WHAT THE TASK ASKS — Exactly the lines from the one containing "Open the table of contents panel icon" through the final line of the data are to be written out again, with nothing added.

(RECORDS FOR THE TASK begins)

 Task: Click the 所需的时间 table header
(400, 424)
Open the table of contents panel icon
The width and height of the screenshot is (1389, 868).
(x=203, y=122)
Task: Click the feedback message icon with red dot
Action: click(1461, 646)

(RECORDS FOR THE TASK ends)

SOLUTION TO THE PROBLEM —
Open the table of contents panel icon
The width and height of the screenshot is (1389, 868).
(x=203, y=122)
Task: Click the feedback message icon with red dot
Action: click(1461, 646)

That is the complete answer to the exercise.